Re: Unicode & space in programming & l10n

From: Philippe Verdy (
Date: Wed Sep 20 2006 - 03:15:58 CDT

  • Next message: Doug Ewell: "Re: Unicode & space in programming & l10n"

    From: "Doug Ewell" <>
    > Philippe Verdy <verdy underscore p at wanadoo dot fr> wrote:
    >> Given that most new technology terms are created and documented first
    >> in English, the bias still exists as English is a technology-related
    >> language; most programming languages are developed with very uniform
    >> English terminology in their reserved keywords...
    > 8<
    > None of this has anything to do with the connection that Paolillo
    > attempted to draw between "lack of support for Unicode" and "English
    > bias."

    Effectively, this was more related to the bias in favor of legacy 8-bit and ASCII in programming languages, and its effect in the way programmers think about programming text-handling applications. When the language itself represents international text in a complex representation and its standard library refers to text as a native string datatype where "characters" are assumed to be 8-bits, due to the choice of term in the reserved keywords of that language, many programmers, even international ones, do think that supporting something else than an 8-bit single-byte legacy encoding is troublesome.

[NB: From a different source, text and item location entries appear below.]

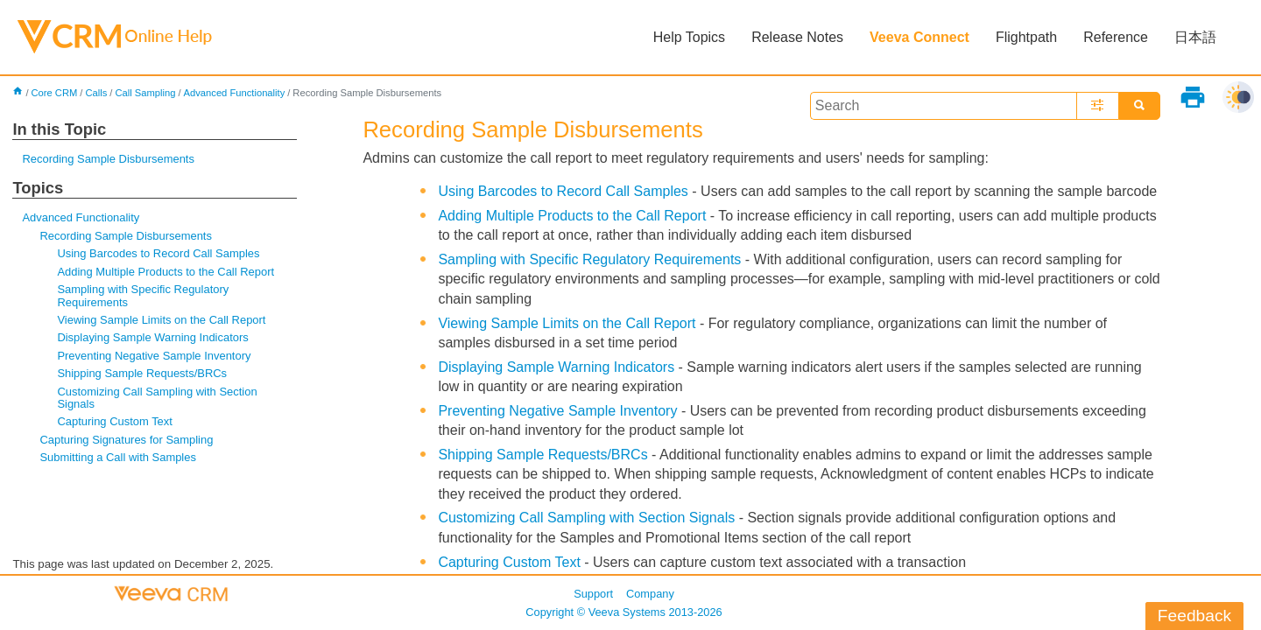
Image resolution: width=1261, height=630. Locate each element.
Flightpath (1026, 37)
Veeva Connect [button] (919, 37)
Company (650, 593)
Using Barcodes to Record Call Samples (158, 253)
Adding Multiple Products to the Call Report (165, 271)
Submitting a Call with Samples (117, 457)
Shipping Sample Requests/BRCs (142, 373)
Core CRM (55, 93)
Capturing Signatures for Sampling (126, 439)
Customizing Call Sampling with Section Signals (157, 397)
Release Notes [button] (797, 37)
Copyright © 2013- (623, 612)
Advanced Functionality (234, 93)
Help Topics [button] (689, 37)
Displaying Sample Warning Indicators (152, 337)
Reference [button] (1115, 37)
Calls (96, 93)
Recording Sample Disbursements (108, 158)
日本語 (1195, 37)
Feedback (1194, 615)
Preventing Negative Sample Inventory (153, 355)
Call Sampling (145, 93)
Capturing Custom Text (115, 421)
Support (593, 593)
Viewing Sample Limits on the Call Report (161, 319)
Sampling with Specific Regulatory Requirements (143, 295)
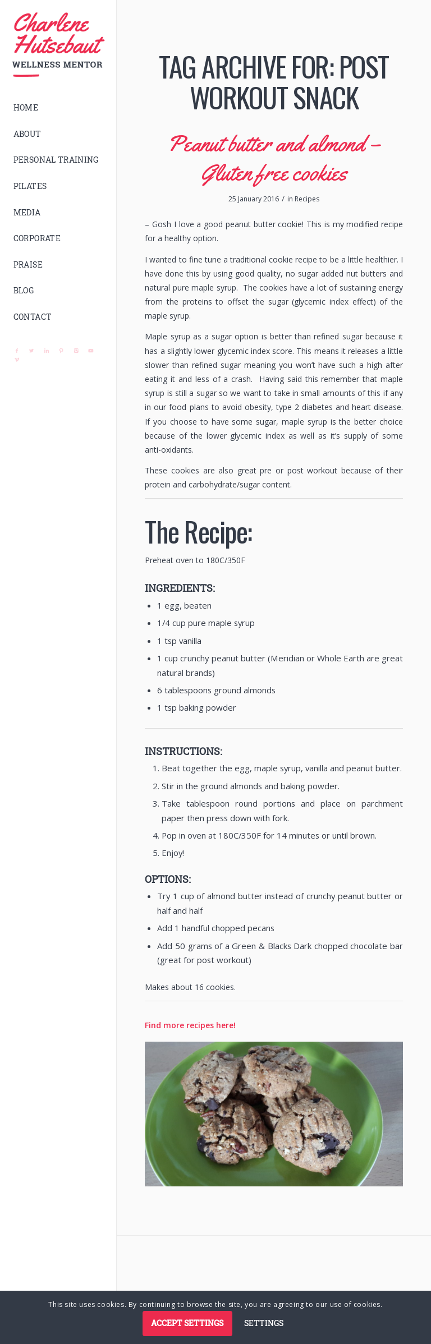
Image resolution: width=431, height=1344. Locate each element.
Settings (263, 1323)
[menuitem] (58, 108)
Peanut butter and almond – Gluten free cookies (273, 158)
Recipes (307, 199)
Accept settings (187, 1323)
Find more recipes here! (190, 1025)
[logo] (58, 45)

    The language features such as string constants, but also APIs, tend to move programmers away from international text. So unless the language has natively a strong support for Unicode including in its core libraries and in the source files, and offers a native representation for texts and characters coherent with the Unicode model for characters and text, there will remain a bias in favor of English and ASCII.

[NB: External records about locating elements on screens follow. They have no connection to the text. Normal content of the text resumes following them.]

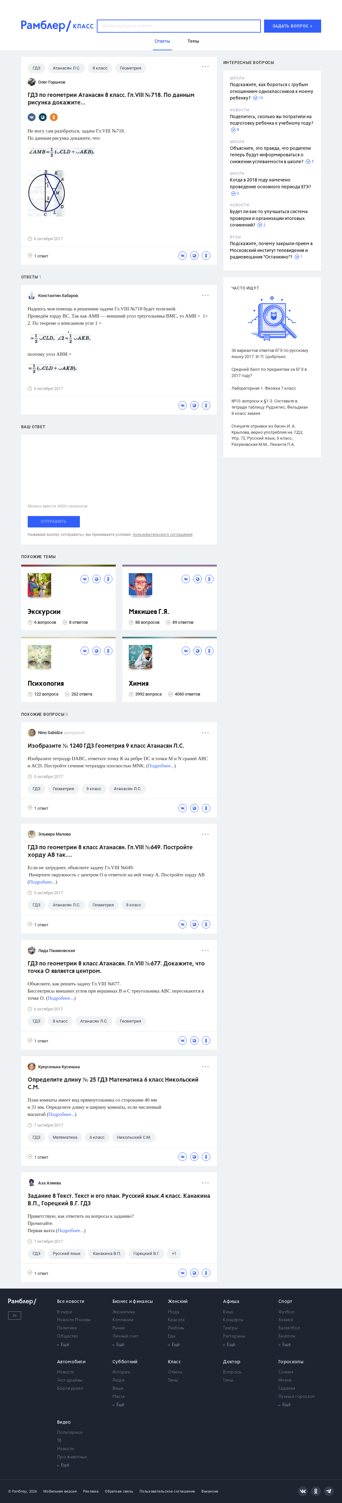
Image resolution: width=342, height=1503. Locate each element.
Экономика (123, 1312)
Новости (65, 1372)
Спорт (285, 1301)
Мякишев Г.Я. (149, 612)
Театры (230, 1328)
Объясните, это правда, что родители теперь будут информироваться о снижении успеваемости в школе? (270, 155)
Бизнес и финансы (132, 1301)
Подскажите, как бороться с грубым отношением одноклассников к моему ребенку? (271, 92)
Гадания (286, 1388)
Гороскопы (291, 1362)
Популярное (69, 1433)
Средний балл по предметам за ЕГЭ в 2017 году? (269, 372)
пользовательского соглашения (163, 534)
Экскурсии (44, 612)
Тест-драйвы (69, 1380)
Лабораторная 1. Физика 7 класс (263, 388)
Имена (285, 1380)
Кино (228, 1312)
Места (118, 1397)
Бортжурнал (70, 1388)
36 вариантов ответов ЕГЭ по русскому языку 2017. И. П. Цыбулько (269, 353)
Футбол (286, 1312)
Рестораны (234, 1336)
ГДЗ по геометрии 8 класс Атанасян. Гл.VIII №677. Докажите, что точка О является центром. (116, 967)
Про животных (72, 1457)
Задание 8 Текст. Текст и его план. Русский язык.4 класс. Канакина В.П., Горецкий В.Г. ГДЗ (119, 1200)
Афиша (231, 1301)
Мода (173, 1312)
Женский (178, 1301)
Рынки (118, 1328)
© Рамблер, (18, 1491)
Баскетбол (289, 1328)
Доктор (231, 1362)
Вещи (118, 1388)
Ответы (175, 1372)
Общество (67, 1336)
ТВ (59, 1441)
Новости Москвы (74, 1320)
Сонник (285, 1372)
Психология (46, 684)
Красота (176, 1320)
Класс (174, 1362)
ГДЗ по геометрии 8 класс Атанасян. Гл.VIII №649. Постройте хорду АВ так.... (110, 851)
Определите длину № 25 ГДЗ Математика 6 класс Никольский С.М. (113, 1083)
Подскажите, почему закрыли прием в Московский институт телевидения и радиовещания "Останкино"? (271, 250)
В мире (64, 1312)
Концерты (233, 1320)
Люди (118, 1380)
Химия (139, 684)
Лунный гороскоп (296, 1397)
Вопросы (232, 1372)
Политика (67, 1328)
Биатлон (286, 1336)
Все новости (70, 1301)
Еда (171, 1336)
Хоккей (285, 1320)
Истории (121, 1372)
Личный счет (125, 1336)
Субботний (125, 1362)
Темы (173, 1380)
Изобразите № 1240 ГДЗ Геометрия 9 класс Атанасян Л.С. (106, 746)
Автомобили (71, 1362)
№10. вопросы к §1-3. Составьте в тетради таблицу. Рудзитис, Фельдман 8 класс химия (269, 407)
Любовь (176, 1328)
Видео (64, 1422)
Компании (122, 1320)
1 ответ (38, 255)
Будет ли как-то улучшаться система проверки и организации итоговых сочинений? (269, 218)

    I really don't think that the size of international text is an issue with today's applications that handle tons of other non-text information. But handling text is the first thing any program has to do, and this appears so soon in the software design that programmers don't perceive immediately that they will need to support i18n or l10n, given a minor role to be handled "later". When this time comes, it becomes a complex issue, as i18n and l10n has been forgotten during the specification, and when the skeletton has been written.

    Still today, most applications are written with languages that don't have native support for the Unicode character model (C/C++ included, but also many popular script languages like PHP); if we want to have things changed, we would need to promote other languages, but the main issue there is in training programmers for these languages; C/C++ is still too much popular, even though Java has gained a strong influence in lots of domains (notably in enterprise applications), along with C#/.Net just following that move.

    Isn't it time to start deprecating C/C++ (keeping it with the assembly languages, only for some critical things like device drivers at kernel level, or fast performance maths libraries and multimedia codecs) in favor of higher-level programming languages (that have native support for the Unicode character model) ?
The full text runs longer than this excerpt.